Oh poor Jennifer Lopez, you had a great music career, but your movie career was not so great. “Style over substance” comes up a lot in reviews of this movie, who’s plot feels like someone watched “Silence of the Lambs” while on some very strange chemical substances. Lopez plays Catherine Deane, a child psychologist who specializes in using experimental virtual reality to enter the minds of coma patients and bring them to consciousness. She’s brought in to help when a serial killer, Carl Rudolph Stargher (played by Vincent D'Onofrio) falls into a coma after having kidnapped a woman. The FBI asks her to use the same technology to enter Stargher’s mind to find out where he’s hidden his victim, who’s going to die in an automated trap he’s hidden her in. The plot, technically, is fairly simple from there, with Lopez’s character going through the serial killer’s mind, but the dreamlike visuals used to show her exploration of his consciousness become more and more untethered. The movie was a directorial debut for Tarsem Singh, who brought a strange yet beautiful visual style he’d honed in a career directing music videos like “Losing My Religion” by REM. The special effects and artistic set pieces drew from a variety of inspirations to leave the movie with a flair all of its own.

 

Existenz

 

“Written, directed, and produced by David Cronenberg” is really all it should take to get you to watch this movie. It also should prepare you for just how WEIRD this movie is. We know we said up at the introduction that “weird” could be applied to any of the movies we were listing, but honestly, this movie takes it to a whole new level. Centered around the development of “biotechnology virtual reality game consoles,” Existenz delves into the question of, appropriately, existence. From there the movie gets wrapped up into an increasingly convoluted plot, with Jude Law playing a marketing/PR representative who’s tasked with keeping a genius game designer, played by Jennifer Jason Leigh alive despite a price put on her head. From there, the story wraps into more and more twists, which we simply cannot spoil here in good conscious.

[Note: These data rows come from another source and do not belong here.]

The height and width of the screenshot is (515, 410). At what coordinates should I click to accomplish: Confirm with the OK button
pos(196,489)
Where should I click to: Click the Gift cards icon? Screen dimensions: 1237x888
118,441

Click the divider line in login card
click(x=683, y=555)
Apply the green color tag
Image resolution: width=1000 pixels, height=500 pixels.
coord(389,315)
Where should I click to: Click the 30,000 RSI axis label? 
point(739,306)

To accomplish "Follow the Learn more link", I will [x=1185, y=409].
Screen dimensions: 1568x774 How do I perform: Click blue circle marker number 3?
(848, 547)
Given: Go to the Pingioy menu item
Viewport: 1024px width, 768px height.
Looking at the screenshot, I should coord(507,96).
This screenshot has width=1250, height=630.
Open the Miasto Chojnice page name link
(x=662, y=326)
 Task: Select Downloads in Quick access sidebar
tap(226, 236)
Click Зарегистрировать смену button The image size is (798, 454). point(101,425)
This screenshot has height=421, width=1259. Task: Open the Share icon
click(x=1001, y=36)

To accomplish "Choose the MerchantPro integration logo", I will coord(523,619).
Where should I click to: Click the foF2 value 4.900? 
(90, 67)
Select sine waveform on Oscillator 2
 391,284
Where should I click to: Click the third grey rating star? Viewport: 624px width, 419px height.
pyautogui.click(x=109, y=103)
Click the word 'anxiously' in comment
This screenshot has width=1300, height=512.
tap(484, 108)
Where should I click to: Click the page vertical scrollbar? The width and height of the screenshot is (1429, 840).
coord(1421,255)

The depiction of virtual reality is vastly different from any other, leaning heavily on the body horror aesthetic that Cronenberg specialized in at that point in his career. Rather than sleek computers designed to look like something out of Star Trek, game players plug in using these strange consoles that the movie states are made from harvested organs from reptiles, amphibians, and bugs, and they look very much like it. VR Consoles are characterized as “alive” with one character treating theirs much like a beloved pet. Existenz is a movie that’s designed to sit with you for a while, and despite several trains of broken logic, will have you thinking about a variety of questions when you’re done.

 

Well, we hope this gets you started, because there’s so many more movies we could have added to the list! Plan yourself a VR themed Halloween movie night soon, and be sure to let us know how it goes!